**原文:**
____
核函数融合 (Kernel Fusion):
- 核心思想: 将多个连续操作合并到单个GPU核中执行，以减少数据在全局内存和SM之间的往返次数，从而降低内存访问开销。
- 类比: > "There's a little factory. Every time I need to do an operation, I need to ship it from the warehouse to the factory in back... What I should do is have one factory that does all the operations at once."
GELU 实现对比:
- PyTorch原生实现 (torch.nn.functional.gelu): 内部已融合，速度快。
  - 性能: 约 1.1 ms (针对特定大输入)。
- 朴素PyTorch实现 (手动展开公式): 多个PyTorch操作（乘法、加法、tanh等）会触发多次独立的CUDA核调用，性能差。
  - 性能: 约 8.1 ms (慢约8倍)。
  - Profiler显示: 多次vectorized_elementwise_kernel等核调用。
- CUDA C++ 实现:
  - __global__ void gelu_kernel(...): 定义GPU核函数。
  - 线程索引计算: int i = blockIdx.x * blockDim.x + threadIdx.x;
  - 边界检查: if (i < n_elements)。
  - CPU端封装函数: 检查输入（如.is_cuda(), .is_contiguous())，分配输出内存 (torch.empty_like)，计算网格和块大小，启动核。
  - 调试: 设置环境变量 CUDA_LAUNCH_BLOCKING=1。
  - 性能: 约 1.8 ms。显著优于朴素实现，接近PyTorch原生。
- Triton 实现:
  - Triton是OpenAI开发的领域特定语言，可在Python中编写GPU核，易用性高。
  - 编程模型: 面向线程块，Triton编译器负责内存合并、共享内存管理等底层细节。
  - @triton.jit 装饰器定义核函数。
  - 使用tl.program_id(axis=0)获取块ID，tl.arange创建块内偏移向量。
  - 通过tl.load和tl.store进行带掩码的内存访问。
  - PTX (Parallel Thread eXecution) 代码分析: Triton编译后生成PTX代码（GPU的汇编级指令）。
    - 显示寄存器分配 (.reg .b32 %r<id>;)。
    - ld.global (从全局内存加载)，通常一次加载多个元素（如4个），实现内存合并 (memory coalescing)。
    - st.global (存储到全局内存)。
____
**存储数据:**
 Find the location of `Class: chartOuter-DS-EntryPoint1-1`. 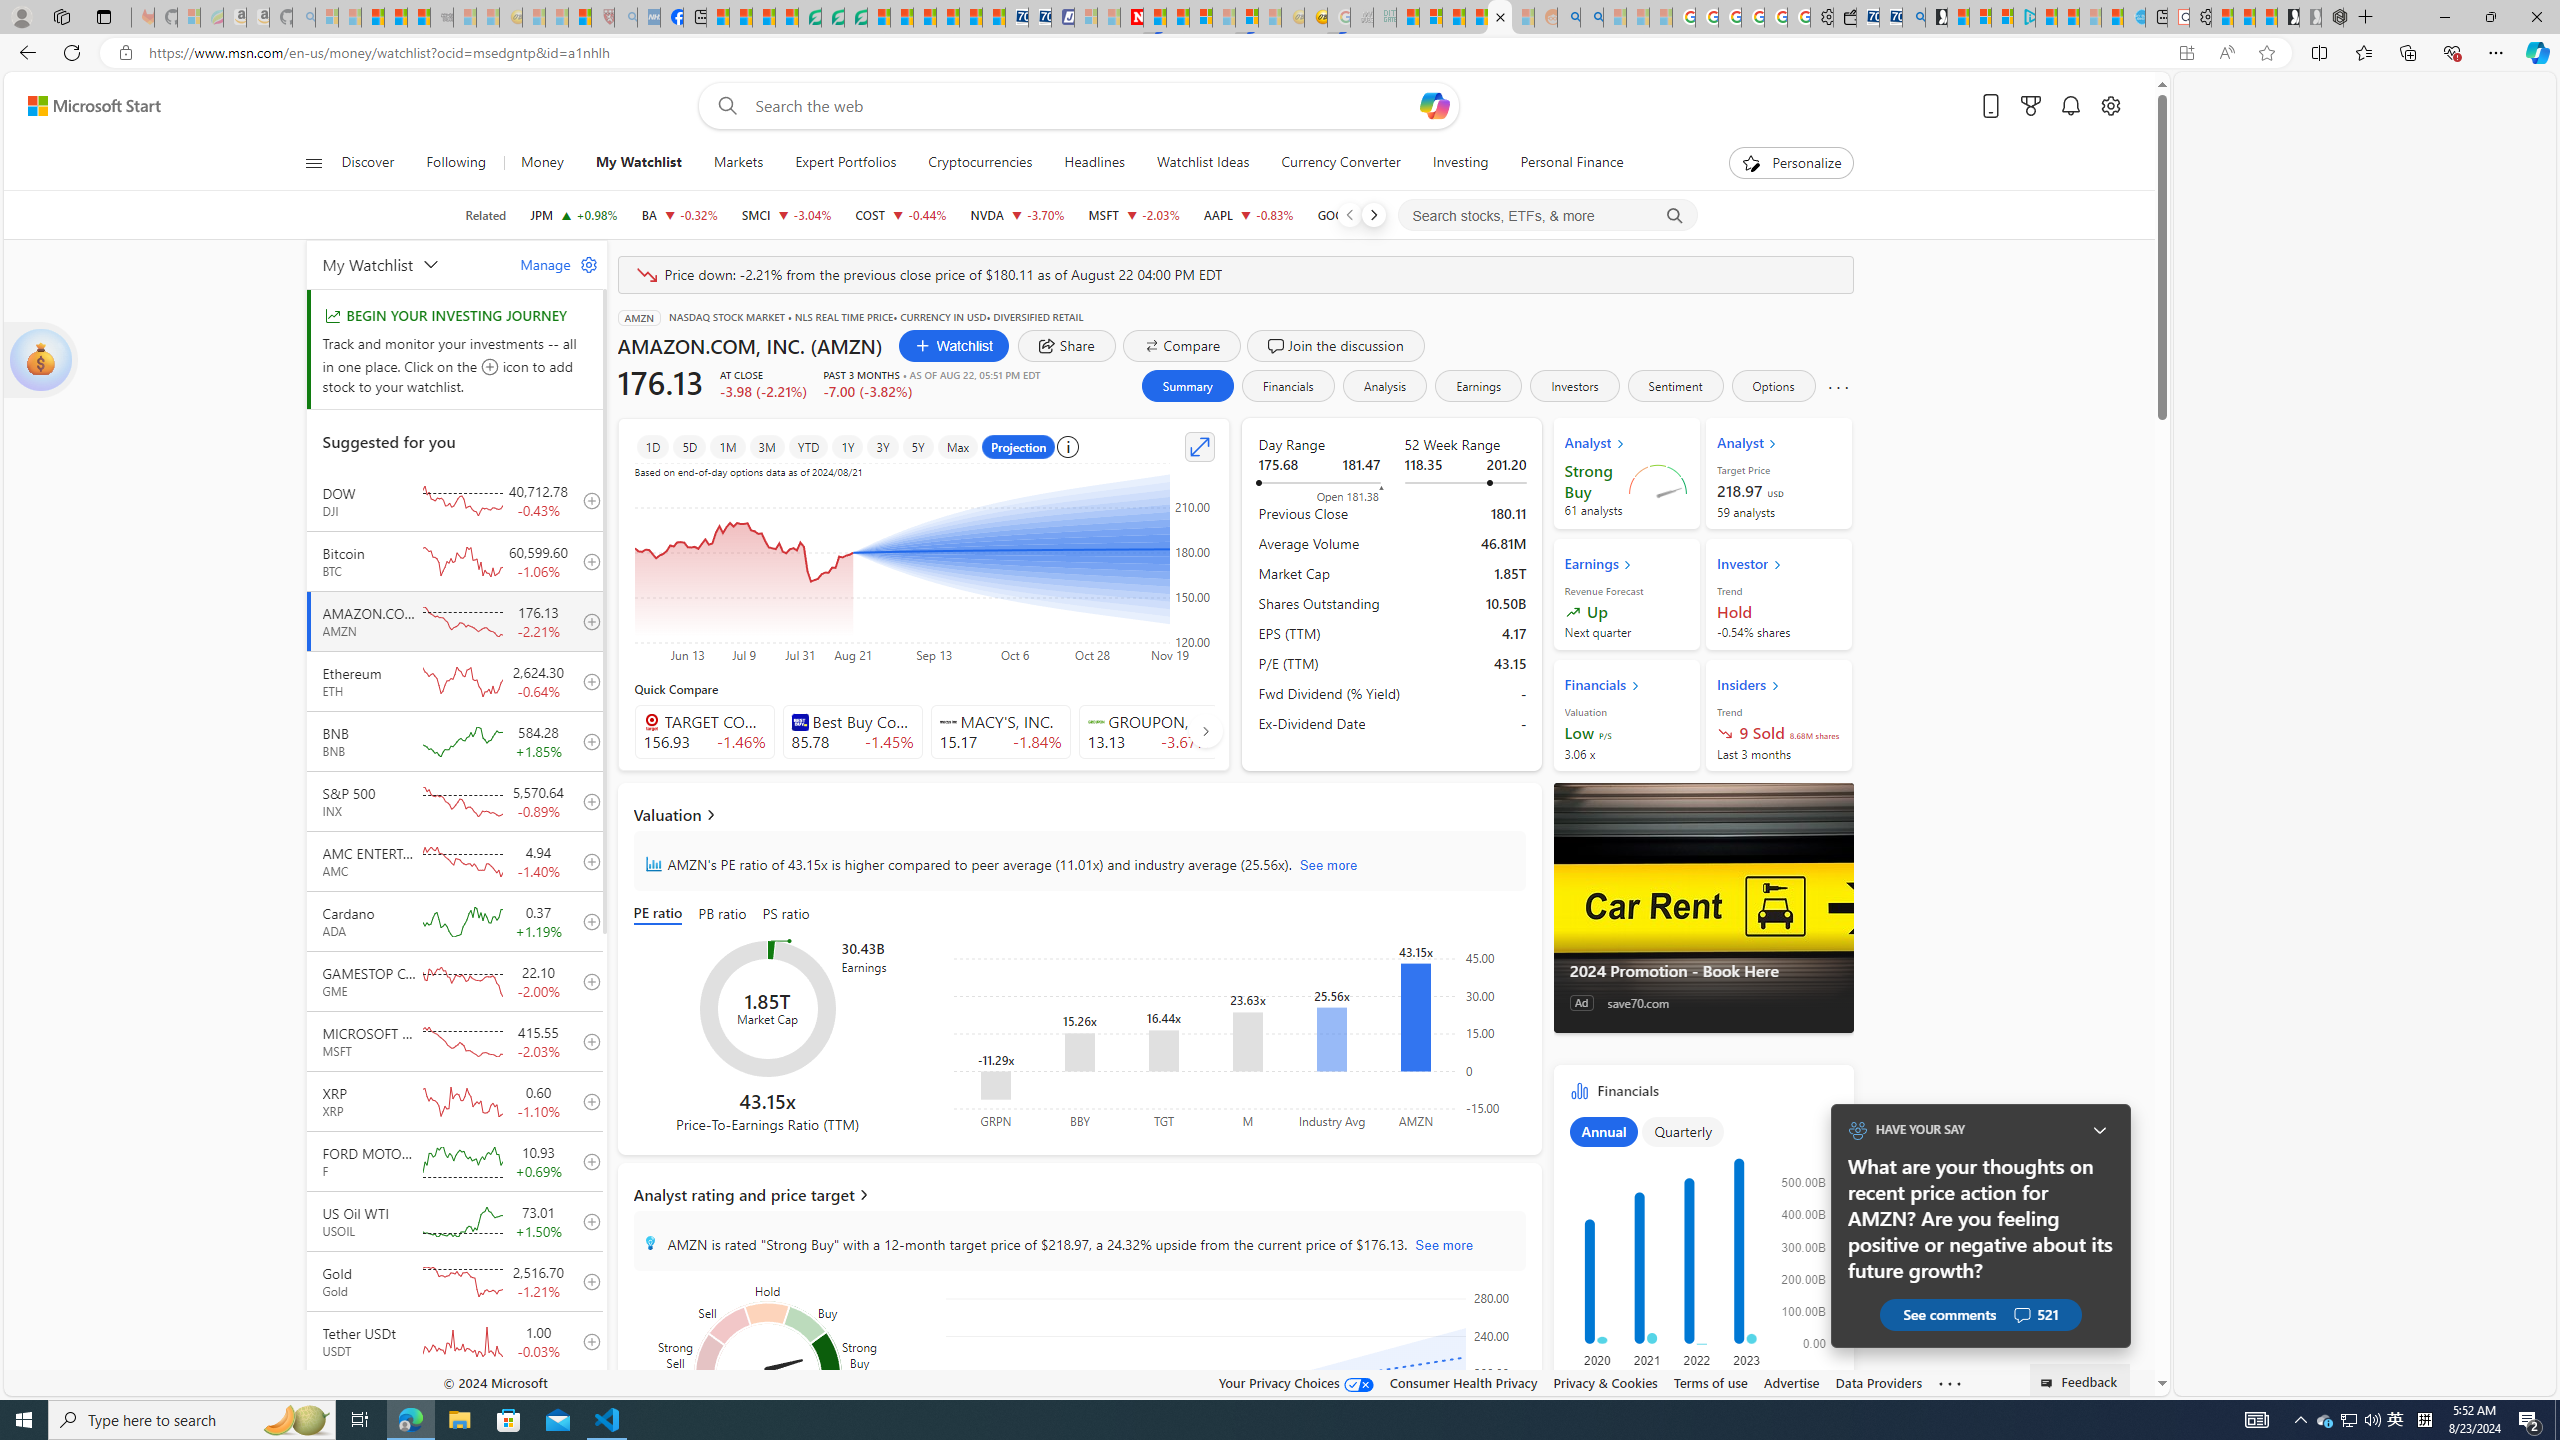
____
请照原文抄录从"- CPU端封装函数: 检查输入（如.is_cuda(), .is_contiguous())，分配输出内存"开始、直到"range创建块内偏移向量。"为止（包括这部分文字）的内容。

- CPU端封装函数: 检查输入（如.is_cuda(), .is_contiguous())，分配输出内存 (torch.empty_like)，计算网格和块大小，启动核。
  - 调试: 设置环境变量 CUDA_LAUNCH_BLOCKING=1。
  - 性能: 约 1.8 ms。显著优于朴素实现，接近PyTorch原生。
- Triton 实现:
  - Triton是OpenAI开发的领域特定语言，可在Python中编写GPU核，易用性高。
  - 编程模型: 面向线程块，Triton编译器负责内存合并、共享内存管理等底层细节。
  - @triton.jit 装饰器定义核函数。
  - 使用tl.program_id(axis=0)获取块ID，tl.arange创建块内偏移向量。